Operator dynamics in Lindbladian SYK: a Krylov complexity perspective

TL;DR

This paper investigates operator growth in dissipative SYK models using Krylov complexity, revealing linear growth, saturation behavior, and spectral properties, and connects these findings to quantum measurement processes.

Contribution

It provides an analytical and numerical study of operator growth in dissipative SYK models through Krylov complexity, including the effects of dissipation and spectral analysis.

Findings

Krylov complexity exhibits linear growth in dissipative SYK.

Dissipative timescale grows logarithmically with dissipation strength.

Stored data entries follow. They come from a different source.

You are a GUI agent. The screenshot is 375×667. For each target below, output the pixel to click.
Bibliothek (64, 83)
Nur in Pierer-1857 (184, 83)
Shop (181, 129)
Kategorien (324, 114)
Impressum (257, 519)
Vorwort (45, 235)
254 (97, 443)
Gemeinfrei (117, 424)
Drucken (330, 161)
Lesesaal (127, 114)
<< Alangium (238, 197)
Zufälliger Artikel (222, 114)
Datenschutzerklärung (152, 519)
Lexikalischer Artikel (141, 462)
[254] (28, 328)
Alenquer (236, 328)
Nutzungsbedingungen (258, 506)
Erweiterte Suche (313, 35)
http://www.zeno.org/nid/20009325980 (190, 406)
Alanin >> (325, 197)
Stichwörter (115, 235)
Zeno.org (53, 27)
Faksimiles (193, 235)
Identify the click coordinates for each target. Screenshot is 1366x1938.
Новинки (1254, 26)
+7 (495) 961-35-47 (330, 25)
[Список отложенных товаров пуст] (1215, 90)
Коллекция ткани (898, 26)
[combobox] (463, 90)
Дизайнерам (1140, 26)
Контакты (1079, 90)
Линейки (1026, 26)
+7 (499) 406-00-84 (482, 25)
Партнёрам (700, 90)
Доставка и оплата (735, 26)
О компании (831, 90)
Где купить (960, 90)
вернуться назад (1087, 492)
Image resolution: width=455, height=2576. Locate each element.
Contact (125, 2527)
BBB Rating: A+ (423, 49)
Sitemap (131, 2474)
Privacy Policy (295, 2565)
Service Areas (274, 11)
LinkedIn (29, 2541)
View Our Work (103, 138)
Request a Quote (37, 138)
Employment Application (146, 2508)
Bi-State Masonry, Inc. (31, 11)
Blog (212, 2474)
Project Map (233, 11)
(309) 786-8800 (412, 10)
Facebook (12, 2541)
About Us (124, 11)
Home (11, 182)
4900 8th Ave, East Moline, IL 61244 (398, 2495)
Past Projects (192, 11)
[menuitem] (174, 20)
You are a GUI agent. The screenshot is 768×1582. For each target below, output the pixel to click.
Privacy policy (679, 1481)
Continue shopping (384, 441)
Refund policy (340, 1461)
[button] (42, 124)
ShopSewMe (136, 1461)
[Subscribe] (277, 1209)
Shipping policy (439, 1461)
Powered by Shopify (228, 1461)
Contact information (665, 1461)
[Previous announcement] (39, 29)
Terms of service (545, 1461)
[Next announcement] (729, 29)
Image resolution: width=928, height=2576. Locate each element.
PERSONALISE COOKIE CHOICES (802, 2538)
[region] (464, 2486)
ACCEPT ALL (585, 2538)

Operator growth behavior is linked to spectral properties and quantum measurement.

Abstract

We use Krylov complexity to study operator growth in the $q$-body dissipative SYK model, where the dissipation is modeled by linear and random $p$-body Lindblad operators. In the large $q$ limit, we analytically establish the linear growth of two sets of coefficients for any generic jump operators. We numerically verify this by implementing the bi-Lanczos algorithm, which transforms the Lindbladian into a pure tridiagonal form. We find that the Krylov complexity saturates inversely with the dissipation strength, while the dissipative timescale grows logarithmically. This is akin to the behavior of other $\mathfrak{q}$-complexity measures, namely out-of-time-order correlator (OTOC) and operator size, which we also demonstrate. We connect these observations to continuous quantum measurement processes. We further investigate the pole structure of a generic auto-correlation and the high-frequency behavior of the spectral function in the presence of dissipation, thereby revealing a general principle for operator growth in dissipative quantum chaotic systems.